[Collected data]
===
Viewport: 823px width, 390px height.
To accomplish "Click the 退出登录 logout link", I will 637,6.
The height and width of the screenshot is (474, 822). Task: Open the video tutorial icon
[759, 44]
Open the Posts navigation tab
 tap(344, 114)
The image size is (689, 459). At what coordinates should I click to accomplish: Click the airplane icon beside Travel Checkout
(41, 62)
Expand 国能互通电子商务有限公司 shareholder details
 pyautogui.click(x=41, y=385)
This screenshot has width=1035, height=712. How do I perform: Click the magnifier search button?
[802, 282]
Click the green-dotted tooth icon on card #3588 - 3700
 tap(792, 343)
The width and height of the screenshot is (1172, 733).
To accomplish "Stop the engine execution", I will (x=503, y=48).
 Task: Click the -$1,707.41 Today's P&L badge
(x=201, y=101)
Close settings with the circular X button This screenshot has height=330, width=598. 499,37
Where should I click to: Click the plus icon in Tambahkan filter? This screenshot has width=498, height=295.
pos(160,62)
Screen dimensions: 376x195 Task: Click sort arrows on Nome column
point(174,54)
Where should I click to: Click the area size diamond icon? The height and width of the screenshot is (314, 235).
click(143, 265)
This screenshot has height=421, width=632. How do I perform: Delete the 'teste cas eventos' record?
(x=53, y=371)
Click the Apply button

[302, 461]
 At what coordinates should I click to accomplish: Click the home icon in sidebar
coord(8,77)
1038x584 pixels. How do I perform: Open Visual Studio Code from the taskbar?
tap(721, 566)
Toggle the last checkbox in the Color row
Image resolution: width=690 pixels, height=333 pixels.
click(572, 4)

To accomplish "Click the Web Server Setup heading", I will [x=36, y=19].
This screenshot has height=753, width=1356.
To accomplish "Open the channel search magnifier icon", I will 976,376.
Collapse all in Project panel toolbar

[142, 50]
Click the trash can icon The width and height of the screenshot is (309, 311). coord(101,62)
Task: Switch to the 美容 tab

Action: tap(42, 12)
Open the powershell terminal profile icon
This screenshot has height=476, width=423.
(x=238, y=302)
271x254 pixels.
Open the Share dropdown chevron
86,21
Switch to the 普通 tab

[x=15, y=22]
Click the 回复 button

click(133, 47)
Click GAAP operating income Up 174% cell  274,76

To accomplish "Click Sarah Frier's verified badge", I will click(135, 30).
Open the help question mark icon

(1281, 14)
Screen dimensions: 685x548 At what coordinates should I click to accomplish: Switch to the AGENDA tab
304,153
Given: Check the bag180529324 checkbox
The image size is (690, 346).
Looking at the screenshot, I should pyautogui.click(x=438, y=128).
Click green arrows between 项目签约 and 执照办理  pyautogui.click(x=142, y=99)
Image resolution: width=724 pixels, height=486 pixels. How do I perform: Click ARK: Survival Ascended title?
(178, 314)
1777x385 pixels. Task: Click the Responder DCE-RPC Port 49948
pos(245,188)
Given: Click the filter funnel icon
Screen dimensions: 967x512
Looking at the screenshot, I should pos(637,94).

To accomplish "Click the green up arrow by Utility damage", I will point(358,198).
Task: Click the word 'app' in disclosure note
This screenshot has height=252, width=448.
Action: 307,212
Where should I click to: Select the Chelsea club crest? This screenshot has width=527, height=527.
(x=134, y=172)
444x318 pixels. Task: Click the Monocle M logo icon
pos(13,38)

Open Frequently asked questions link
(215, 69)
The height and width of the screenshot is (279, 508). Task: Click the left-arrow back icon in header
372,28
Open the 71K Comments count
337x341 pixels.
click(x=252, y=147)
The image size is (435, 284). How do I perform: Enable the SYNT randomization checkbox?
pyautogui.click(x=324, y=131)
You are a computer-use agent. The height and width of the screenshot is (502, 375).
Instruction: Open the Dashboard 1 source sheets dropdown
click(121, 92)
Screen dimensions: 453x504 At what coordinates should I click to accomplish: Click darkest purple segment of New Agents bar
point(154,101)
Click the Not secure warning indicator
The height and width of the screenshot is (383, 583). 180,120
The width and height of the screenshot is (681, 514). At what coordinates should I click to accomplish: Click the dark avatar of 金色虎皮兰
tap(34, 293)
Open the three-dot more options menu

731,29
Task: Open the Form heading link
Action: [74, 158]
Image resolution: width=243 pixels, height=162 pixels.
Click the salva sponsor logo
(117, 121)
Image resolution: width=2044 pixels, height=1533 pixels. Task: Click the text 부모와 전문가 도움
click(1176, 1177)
===
__PROBLEM DETAILS__:
The records above are to be transcribed exactly, with nothing left out.

__EXERCISE RESULT__:
Viewport: 823px width, 390px height.
To accomplish "Click the 退出登录 logout link", I will 637,6.
The height and width of the screenshot is (474, 822). Task: Open the video tutorial icon
[759, 44]
Open the Posts navigation tab
 tap(344, 114)
The image size is (689, 459). At what coordinates should I click to accomplish: Click the airplane icon beside Travel Checkout
(41, 62)
Expand 国能互通电子商务有限公司 shareholder details
 pyautogui.click(x=41, y=385)
This screenshot has width=1035, height=712. How do I perform: Click the magnifier search button?
[802, 282]
Click the green-dotted tooth icon on card #3588 - 3700
 tap(792, 343)
The width and height of the screenshot is (1172, 733).
To accomplish "Stop the engine execution", I will (x=503, y=48).
 Task: Click the -$1,707.41 Today's P&L badge
(x=201, y=101)
Close settings with the circular X button This screenshot has height=330, width=598. 499,37
Where should I click to: Click the plus icon in Tambahkan filter? This screenshot has width=498, height=295.
pos(160,62)
Screen dimensions: 376x195 Task: Click sort arrows on Nome column
point(174,54)
Where should I click to: Click the area size diamond icon? The height and width of the screenshot is (314, 235).
click(143, 265)
This screenshot has height=421, width=632. How do I perform: Delete the 'teste cas eventos' record?
(x=53, y=371)
Click the Apply button

[302, 461]
 At what coordinates should I click to accomplish: Click the home icon in sidebar
coord(8,77)
1038x584 pixels. How do I perform: Open Visual Studio Code from the taskbar?
tap(721, 566)
Toggle the last checkbox in the Color row
Image resolution: width=690 pixels, height=333 pixels.
click(572, 4)

To accomplish "Click the Web Server Setup heading", I will [x=36, y=19].
This screenshot has height=753, width=1356.
To accomplish "Open the channel search magnifier icon", I will 976,376.
Collapse all in Project panel toolbar

[142, 50]
Click the trash can icon The width and height of the screenshot is (309, 311). coord(101,62)
Task: Switch to the 美容 tab

Action: tap(42, 12)
Open the powershell terminal profile icon
This screenshot has height=476, width=423.
(x=238, y=302)
271x254 pixels.
Open the Share dropdown chevron
86,21
Switch to the 普通 tab

[x=15, y=22]
Click the 回复 button

click(133, 47)
Click GAAP operating income Up 174% cell  274,76

To accomplish "Click Sarah Frier's verified badge", I will click(135, 30).
Open the help question mark icon

(1281, 14)
Screen dimensions: 685x548 At what coordinates should I click to accomplish: Switch to the AGENDA tab
304,153
Given: Check the bag180529324 checkbox
The image size is (690, 346).
Looking at the screenshot, I should pyautogui.click(x=438, y=128).
Click green arrows between 项目签约 and 执照办理  pyautogui.click(x=142, y=99)
Image resolution: width=724 pixels, height=486 pixels. How do I perform: Click ARK: Survival Ascended title?
(178, 314)
1777x385 pixels. Task: Click the Responder DCE-RPC Port 49948
pos(245,188)
Given: Click the filter funnel icon
Screen dimensions: 967x512
Looking at the screenshot, I should pos(637,94).

To accomplish "Click the green up arrow by Utility damage", I will point(358,198).
Task: Click the word 'app' in disclosure note
This screenshot has height=252, width=448.
Action: 307,212
Where should I click to: Select the Chelsea club crest? This screenshot has width=527, height=527.
(x=134, y=172)
444x318 pixels. Task: Click the Monocle M logo icon
pos(13,38)

Open Frequently asked questions link
(215, 69)
The height and width of the screenshot is (279, 508). Task: Click the left-arrow back icon in header
372,28
Open the 71K Comments count
337x341 pixels.
click(x=252, y=147)
The image size is (435, 284). How do I perform: Enable the SYNT randomization checkbox?
pyautogui.click(x=324, y=131)
You are a computer-use agent. The height and width of the screenshot is (502, 375).
Instruction: Open the Dashboard 1 source sheets dropdown
click(121, 92)
Screen dimensions: 453x504 At what coordinates should I click to accomplish: Click darkest purple segment of New Agents bar
point(154,101)
Click the Not secure warning indicator
The height and width of the screenshot is (383, 583). 180,120
The width and height of the screenshot is (681, 514). At what coordinates should I click to accomplish: Click the dark avatar of 金色虎皮兰
tap(34, 293)
Open the three-dot more options menu

731,29
Task: Open the Form heading link
Action: [74, 158]
Image resolution: width=243 pixels, height=162 pixels.
Click the salva sponsor logo
(117, 121)
Image resolution: width=2044 pixels, height=1533 pixels. Task: Click the text 부모와 전문가 도움
click(1176, 1177)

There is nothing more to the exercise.